Data provided:
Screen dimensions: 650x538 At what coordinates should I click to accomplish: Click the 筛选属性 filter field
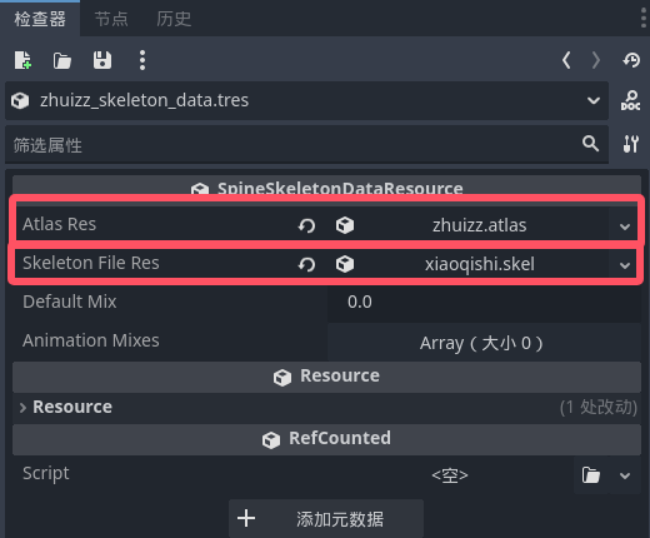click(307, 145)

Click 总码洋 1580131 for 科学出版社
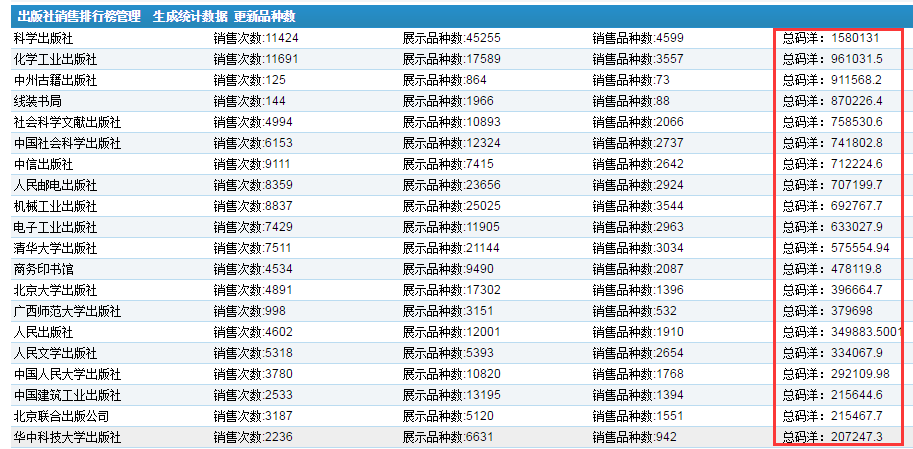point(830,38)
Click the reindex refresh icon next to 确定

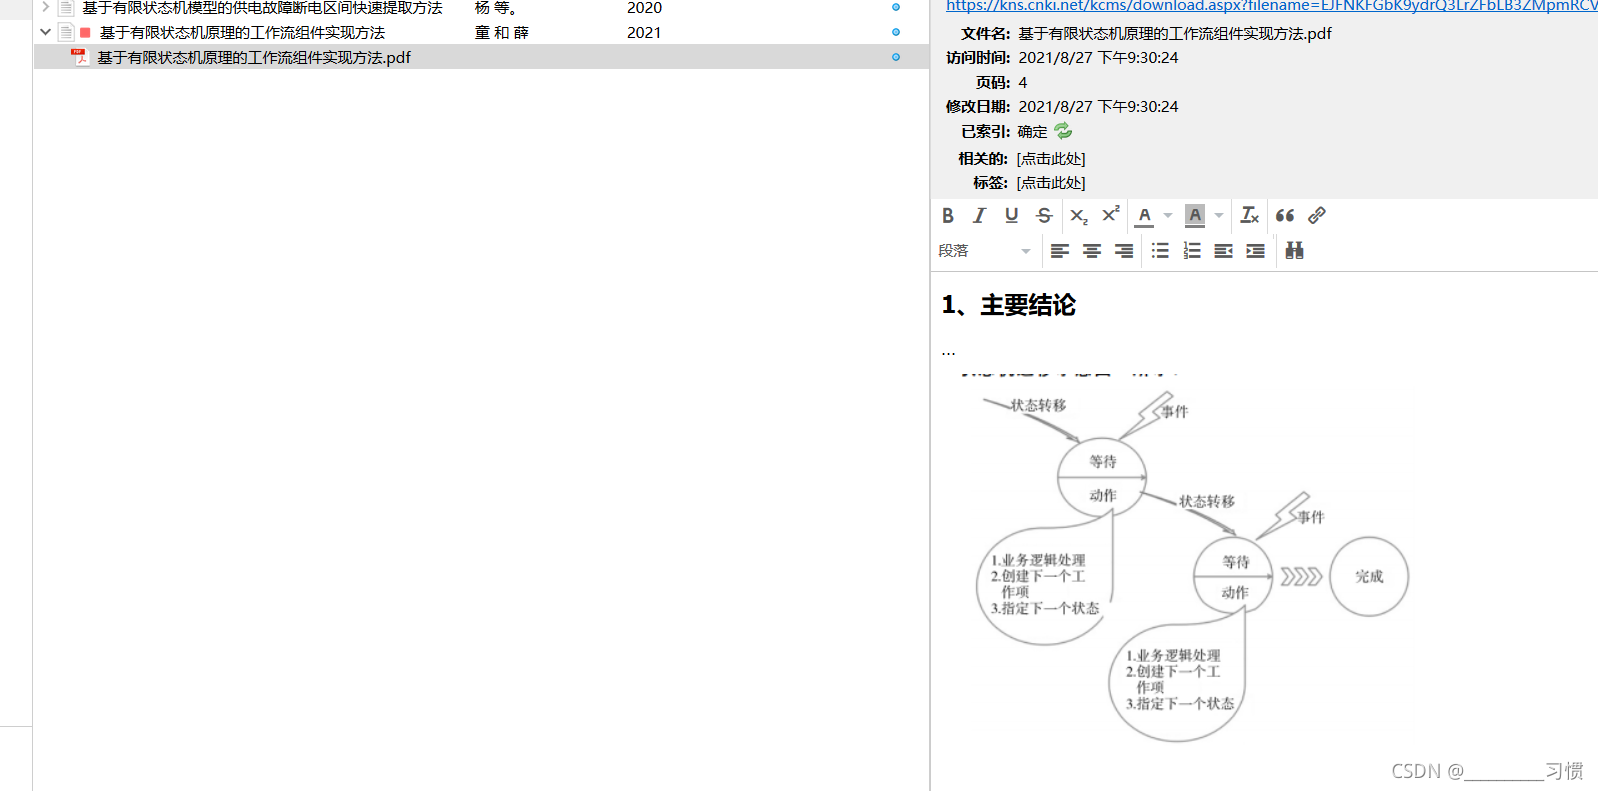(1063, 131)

Exercise details:
Make an exact copy of the listing. Do not carry over its pictures.

Written answer:
Screen dimensions: 650x538 At what coordinates should I click to accomplish: Click the 筛选属性 filter field
click(307, 145)

Click 总码洋 1580131 for 科学出版社
point(830,38)
Click the reindex refresh icon next to 确定

(1063, 131)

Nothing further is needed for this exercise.